Monday, August 5, 2024

Denial

No Sift next week. The next batch of new articles will post on August 19.

I didn’t know she was Black until a number of years ago, when she happened to turn Black, and now she wants to be known as Black. So I don’t know, is she Indian or is she Black?

- Donald Trump

When prejudice cannot deny the black man’s ability, it denies his race.

- Frederick Douglass

This week's featured posts are "Where Did Inflation Come From?" and "The Unfathomable Mystery of Biracial Americans".

This week everybody was talking about getting prisoners out of Russia

Thursday, President Biden announced a multi-country swap of prisoners that brought home three Americans: WSJ reporter Evan Gershkovich, Paul Whelan, and Radio Free Europe journalist Alsu Kurmasheva. Whelan had been held the longest, since 2018.

The swap relied heavily on US allies. Germany, Slovenia, Estonia, Poland, Norway, and the Maldive Islands released prisoners Russia wanted back. In his announcement, Biden underlined the importance of having allies, a backhanded slap at Trump's anti-NATO sentiments.


If Trumpers wonder why calling him "weird" is catching on, they should look at his first reaction to the prisoner swap, which he had said could not happen until he was reelected (apparently because he's Putin's pet).

So when are they going to release the details of the prisoner swap with Russia? How many people do we get versus them? Are we also paying them cash?

At some point, questioning the details of the swap is legitimate. But surely the first reaction of any non-weird American was to be happy for fellow Americans who are free now, and for the families who can welcome them home. Trump expressed none of this, but (without knowing any of the details) simply assumed the deal must be bad because it worked against his political interests. He doubled down during his Atlanta rally Saturday.

I would like to congratulate Vladimir Putin for having made yet another great deal.

Didn't every American other than Trump feel at least a little joy in their hearts for their freed countrymen? That's the kind of thing that makes him weird.


Of course there's speculation about what this means politically in the US. Back in May, Trump posted that he would get Evan Gershkovich released "almost immediately after the election", and that Putin "will do that for me, but not for anyone else". Some people at the time interpreted this as Putin's ransom demand: If you want to get Gershkovich back, elect Trump.

But after this week's deal was announced, Slate's Fred Kaplan speculated:

[L]ike most world leaders, Putin has no doubt been reading the polls, and he may have concluded that Trump is not going to win ... Therefore, Putin might have reasoned, it’s better to take a deal now so it looks as if he’s acting without an eye to our election.

TASKS FOR THIS EXERCISE:
1. From the blog post on the prisoner swap, list every country named as having released prisoners that Russia wanted back.
2. Reproduce word for word everything in the blog post on the prisoner swap from "- Frederick Douglass" down to "longest, since 2018.".

INFORMATION SHOWN:
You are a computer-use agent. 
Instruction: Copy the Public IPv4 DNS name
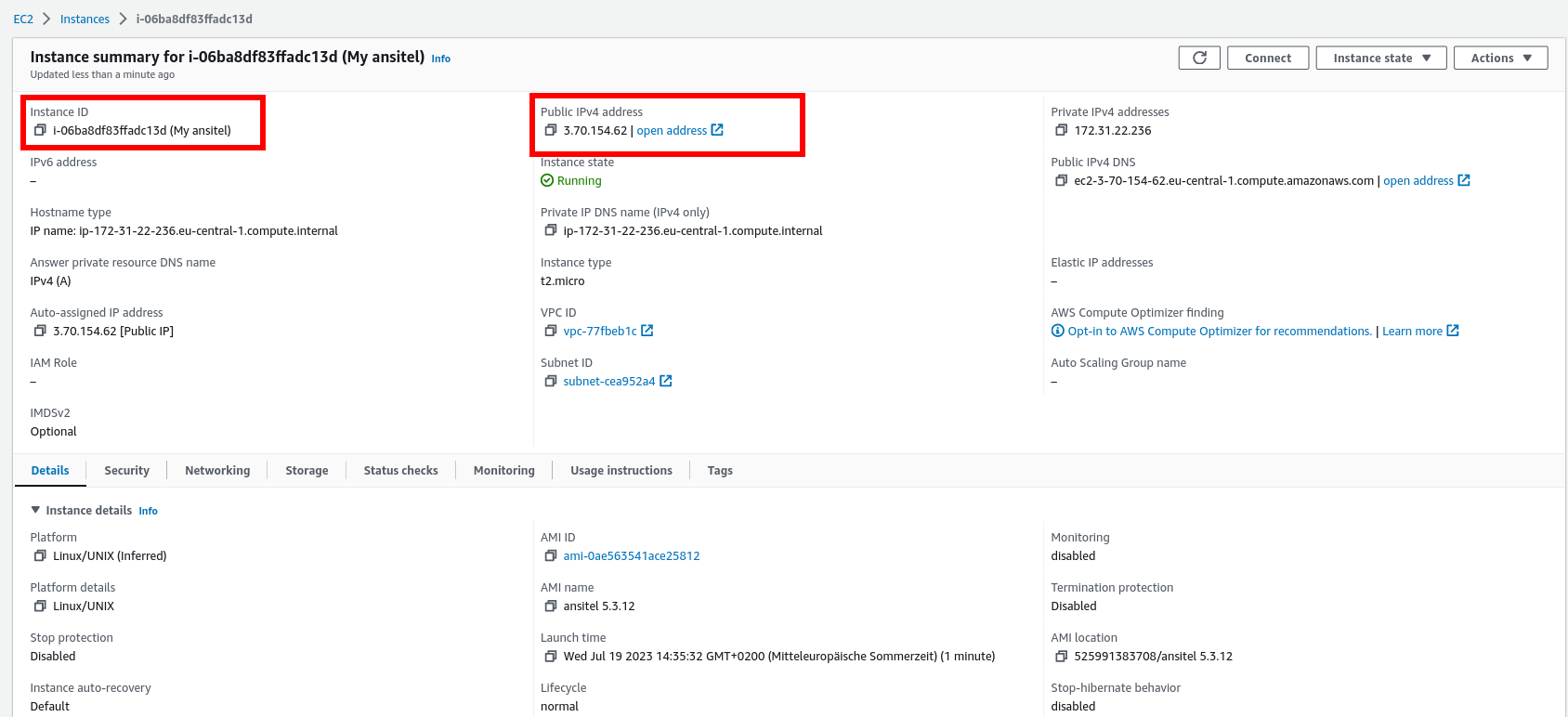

WORKED SOLUTIONS:
1. Germany, Slovenia, Estonia, Poland, Norway, the Maldive Islands

2.
- Frederick Douglass

This week's featured posts are "Where Did Inflation Come From?" and "The Unfathomable Mystery of Biracial Americans".

This week everybody was talking about getting prisoners out of Russia

Thursday, President Biden announced a multi-country swap of prisoners that brought home three Americans: WSJ reporter Evan Gershkovich, Paul Whelan, and Radio Free Europe journalist Alsu Kurmasheva. Whelan had been held the longest, since 2018.